Tuesday, 4 December 2012

Grow Deklyn Grow!!!

This is going to be a bit of a shorter post but I just had to say, things have been going very well over here! Deklyn is so happy! Nurses and doctors just keep commenting on how much happier and interactive he is since his trach change! For the first time in quite awhile I enjoyed rounds on Deklyn today, for those of you not familiar with hospital life rounds is a time where the doctors and other specialists come around to talk about the patients. For the most part this times are a little on the discouraging side, talking about all things that aren't happening. Today though there was a lot of talk about how well he is doing (Finally!!! I was so sick of hearing all the bad things), we've been so focused on his breathing and today the doctor said we need to be more concerned with his growth and the lungs and breathing should come along with that, keeping in mind as he grows we may have more trach issues ( like his trach not being long enough) but thats all part of it. 
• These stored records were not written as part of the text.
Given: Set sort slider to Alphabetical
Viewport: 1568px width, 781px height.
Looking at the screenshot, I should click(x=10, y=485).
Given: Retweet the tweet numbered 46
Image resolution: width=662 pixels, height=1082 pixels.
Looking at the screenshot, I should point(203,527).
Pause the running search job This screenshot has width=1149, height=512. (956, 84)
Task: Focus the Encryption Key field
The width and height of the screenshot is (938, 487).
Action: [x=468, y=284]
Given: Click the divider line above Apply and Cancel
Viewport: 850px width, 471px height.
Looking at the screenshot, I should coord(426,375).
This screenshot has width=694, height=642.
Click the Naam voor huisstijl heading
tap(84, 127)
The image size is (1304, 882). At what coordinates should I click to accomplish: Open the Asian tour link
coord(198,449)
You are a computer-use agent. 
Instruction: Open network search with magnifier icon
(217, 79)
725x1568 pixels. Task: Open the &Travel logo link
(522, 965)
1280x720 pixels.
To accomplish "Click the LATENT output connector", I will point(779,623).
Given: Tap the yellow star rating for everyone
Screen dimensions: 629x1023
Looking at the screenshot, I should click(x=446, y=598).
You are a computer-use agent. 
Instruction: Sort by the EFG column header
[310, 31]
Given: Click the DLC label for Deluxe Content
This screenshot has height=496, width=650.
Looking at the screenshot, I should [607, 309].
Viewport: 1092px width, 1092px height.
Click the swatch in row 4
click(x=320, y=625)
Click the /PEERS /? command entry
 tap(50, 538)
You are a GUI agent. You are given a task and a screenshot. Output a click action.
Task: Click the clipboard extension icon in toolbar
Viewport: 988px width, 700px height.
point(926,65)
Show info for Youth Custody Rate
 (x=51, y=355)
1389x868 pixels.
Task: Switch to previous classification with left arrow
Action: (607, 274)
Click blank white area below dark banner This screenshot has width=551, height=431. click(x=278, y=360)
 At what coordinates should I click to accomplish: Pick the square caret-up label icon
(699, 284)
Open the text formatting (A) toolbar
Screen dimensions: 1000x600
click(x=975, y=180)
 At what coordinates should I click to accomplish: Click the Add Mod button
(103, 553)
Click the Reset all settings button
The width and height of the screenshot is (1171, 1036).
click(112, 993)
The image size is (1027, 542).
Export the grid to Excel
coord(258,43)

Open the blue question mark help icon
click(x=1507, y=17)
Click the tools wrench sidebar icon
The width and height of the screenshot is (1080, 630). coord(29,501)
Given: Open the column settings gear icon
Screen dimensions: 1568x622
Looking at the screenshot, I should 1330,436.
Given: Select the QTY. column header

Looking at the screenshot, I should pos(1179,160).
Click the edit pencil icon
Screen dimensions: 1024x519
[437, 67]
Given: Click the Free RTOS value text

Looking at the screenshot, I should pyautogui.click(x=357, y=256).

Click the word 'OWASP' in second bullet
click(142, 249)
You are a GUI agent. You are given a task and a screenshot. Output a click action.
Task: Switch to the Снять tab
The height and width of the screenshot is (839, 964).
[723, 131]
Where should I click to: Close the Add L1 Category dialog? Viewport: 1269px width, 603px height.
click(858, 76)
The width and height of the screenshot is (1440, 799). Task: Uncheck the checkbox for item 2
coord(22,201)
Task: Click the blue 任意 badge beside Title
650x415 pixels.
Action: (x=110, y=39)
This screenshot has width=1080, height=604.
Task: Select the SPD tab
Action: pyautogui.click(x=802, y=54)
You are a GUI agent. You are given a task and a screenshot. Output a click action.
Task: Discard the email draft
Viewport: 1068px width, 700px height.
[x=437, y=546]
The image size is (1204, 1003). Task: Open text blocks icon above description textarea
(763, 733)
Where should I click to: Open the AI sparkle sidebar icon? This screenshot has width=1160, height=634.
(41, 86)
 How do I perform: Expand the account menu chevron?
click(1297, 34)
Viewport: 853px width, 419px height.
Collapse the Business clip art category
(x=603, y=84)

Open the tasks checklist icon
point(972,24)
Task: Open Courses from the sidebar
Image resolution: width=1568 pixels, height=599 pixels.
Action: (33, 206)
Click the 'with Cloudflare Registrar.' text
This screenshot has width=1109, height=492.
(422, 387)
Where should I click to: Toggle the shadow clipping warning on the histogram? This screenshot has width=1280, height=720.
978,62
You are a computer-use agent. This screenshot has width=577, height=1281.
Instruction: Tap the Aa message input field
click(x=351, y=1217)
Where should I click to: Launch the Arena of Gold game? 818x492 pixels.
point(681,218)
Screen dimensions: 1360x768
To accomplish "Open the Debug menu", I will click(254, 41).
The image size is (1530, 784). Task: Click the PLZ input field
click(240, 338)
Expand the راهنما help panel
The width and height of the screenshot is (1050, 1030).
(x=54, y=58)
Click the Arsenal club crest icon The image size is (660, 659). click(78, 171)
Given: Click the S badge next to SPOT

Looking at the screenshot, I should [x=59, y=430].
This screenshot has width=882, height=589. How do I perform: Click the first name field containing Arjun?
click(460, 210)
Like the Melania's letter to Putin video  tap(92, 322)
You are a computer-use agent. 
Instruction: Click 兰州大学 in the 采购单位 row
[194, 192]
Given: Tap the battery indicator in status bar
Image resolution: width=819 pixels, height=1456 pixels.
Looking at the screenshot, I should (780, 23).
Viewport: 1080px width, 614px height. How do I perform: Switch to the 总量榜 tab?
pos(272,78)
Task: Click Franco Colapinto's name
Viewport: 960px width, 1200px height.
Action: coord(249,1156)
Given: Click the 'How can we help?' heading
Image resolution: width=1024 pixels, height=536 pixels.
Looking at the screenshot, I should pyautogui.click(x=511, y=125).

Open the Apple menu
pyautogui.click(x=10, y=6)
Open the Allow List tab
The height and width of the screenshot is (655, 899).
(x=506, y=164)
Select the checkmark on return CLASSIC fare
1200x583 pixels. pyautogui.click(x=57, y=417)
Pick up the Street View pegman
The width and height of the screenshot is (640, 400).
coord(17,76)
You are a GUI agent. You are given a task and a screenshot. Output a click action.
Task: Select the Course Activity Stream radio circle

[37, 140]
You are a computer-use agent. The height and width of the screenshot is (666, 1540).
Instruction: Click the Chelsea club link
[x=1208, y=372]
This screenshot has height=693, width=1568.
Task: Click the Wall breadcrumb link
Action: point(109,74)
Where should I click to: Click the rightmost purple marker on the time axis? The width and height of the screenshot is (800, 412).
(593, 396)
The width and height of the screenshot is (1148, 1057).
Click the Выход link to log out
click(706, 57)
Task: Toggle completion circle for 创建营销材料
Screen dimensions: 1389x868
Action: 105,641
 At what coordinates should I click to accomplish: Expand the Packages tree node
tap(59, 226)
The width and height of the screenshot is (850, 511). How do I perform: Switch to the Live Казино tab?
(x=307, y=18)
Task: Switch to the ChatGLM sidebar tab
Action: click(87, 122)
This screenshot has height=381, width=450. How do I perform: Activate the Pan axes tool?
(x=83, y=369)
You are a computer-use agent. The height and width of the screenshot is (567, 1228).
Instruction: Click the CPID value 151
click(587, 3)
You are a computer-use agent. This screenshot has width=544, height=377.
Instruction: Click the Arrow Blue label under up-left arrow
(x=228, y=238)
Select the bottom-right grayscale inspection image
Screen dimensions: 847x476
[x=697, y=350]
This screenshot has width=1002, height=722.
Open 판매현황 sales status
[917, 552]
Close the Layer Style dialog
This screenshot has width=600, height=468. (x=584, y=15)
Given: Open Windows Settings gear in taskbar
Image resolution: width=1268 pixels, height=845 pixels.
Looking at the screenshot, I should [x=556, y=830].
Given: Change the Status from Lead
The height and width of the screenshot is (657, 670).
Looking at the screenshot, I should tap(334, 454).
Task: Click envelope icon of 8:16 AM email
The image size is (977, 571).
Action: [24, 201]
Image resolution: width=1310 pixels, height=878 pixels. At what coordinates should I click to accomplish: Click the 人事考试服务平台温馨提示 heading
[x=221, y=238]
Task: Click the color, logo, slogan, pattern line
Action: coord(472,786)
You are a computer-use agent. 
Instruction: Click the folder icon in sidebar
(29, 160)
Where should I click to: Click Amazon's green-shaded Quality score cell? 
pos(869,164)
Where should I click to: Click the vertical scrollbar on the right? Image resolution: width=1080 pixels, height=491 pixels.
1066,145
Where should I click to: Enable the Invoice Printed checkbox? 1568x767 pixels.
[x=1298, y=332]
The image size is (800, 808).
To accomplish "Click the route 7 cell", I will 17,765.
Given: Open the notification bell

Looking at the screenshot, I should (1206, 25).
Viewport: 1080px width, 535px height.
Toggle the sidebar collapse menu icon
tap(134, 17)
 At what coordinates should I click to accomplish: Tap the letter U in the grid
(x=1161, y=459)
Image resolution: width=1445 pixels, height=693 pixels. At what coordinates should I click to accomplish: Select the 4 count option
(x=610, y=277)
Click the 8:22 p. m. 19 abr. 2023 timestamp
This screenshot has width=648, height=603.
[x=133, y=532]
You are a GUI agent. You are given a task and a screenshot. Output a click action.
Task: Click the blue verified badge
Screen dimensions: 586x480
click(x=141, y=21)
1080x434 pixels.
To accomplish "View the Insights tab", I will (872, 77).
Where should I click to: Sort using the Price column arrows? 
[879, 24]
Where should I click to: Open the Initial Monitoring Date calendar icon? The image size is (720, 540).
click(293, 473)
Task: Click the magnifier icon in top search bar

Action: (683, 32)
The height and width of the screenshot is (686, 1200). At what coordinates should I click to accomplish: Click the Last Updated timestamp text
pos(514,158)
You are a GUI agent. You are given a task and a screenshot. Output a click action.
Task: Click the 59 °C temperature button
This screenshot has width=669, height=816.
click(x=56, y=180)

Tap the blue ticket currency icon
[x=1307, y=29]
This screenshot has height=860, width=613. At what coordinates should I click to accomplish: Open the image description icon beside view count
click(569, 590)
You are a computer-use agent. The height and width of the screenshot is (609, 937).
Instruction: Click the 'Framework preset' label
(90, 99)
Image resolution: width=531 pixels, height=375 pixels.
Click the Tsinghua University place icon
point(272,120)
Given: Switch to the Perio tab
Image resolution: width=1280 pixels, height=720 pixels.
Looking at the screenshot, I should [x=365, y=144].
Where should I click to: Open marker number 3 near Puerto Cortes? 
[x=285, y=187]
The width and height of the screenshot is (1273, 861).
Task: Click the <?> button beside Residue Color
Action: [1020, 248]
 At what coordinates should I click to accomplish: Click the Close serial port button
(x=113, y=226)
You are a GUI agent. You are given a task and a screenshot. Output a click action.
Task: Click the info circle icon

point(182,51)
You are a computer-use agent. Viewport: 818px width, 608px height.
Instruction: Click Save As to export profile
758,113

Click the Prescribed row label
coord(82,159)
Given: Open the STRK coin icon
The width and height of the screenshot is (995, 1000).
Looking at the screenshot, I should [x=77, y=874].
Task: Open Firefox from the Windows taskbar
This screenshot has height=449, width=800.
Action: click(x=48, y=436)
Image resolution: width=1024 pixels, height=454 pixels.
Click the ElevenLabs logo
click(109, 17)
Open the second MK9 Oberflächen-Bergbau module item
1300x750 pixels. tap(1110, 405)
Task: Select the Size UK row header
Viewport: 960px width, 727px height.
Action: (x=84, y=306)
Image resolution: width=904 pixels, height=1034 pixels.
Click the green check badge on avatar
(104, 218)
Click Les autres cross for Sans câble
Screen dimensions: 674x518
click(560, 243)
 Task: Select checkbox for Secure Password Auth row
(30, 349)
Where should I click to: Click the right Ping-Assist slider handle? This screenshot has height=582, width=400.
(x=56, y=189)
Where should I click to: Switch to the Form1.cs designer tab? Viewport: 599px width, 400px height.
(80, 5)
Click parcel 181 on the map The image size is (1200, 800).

Its usually a little scary to ask anything in front of everyone but today I got up the courage to ask if Deklyn would be able to be off of his sat probe monitor while I play with him. It would be just one less thing hooked up to him,  its a little monitor wrapped around his toe that hooks up to a screen that tells his O2 sats and heart rate. Surprisingly they told me they trusted me enough that I could do that! I was so happy to hear that! Its so frustrating trying to be a parent and then you have to watch all this wires and hoses yet so I was happy to get rid of one just for while I play with him!



Deklyn has been wiggling his arms and legs so much lately! He's usually a kid that you can hardly get to smile and I can now say I can pretty much make him smile anytime I want! Heres a short video of him smiling!



I'd been so discouraged lately, the other families here are starting to get to take their kids for walks around the hospital and there is even talks of them getting to bring there kids home for christmas. I was so happy for them but sad for us. We've been here so long and I feel like we've done everything we can to get him to a place where we can take him out and eventually take him home for good and we just never get there. But today I'm feeling much more hopefully that this day is coming!

Here is our christmas card this year, I wish I could send one to each and every one of you but this is the best I can do! Have an amazing christmas surrounded by the ones you love, as your celebrating remember to be thankful for what you have even if what you have doesn't feel like very much. My heart goes out to those of you who have lost a child or loved one,  I couldn't imagine celebrating christmas without Deklyn. My heart also goes out to those of you celebrating christmas in the hospital... its not a easy place to be especially if being in the hospital also means your not close to home.
We are blessed! Merry Christmas!


1 comment:

  1. I was truly impressed with how you radiate the love of Lord Jesus. I met you visiting Nina and Gunner at the hospital on Monday. To everything there is a season. My prayer is that the season will be short and you get to take your baby home real soon.
    May God bless you and keep you and make His peace shine through.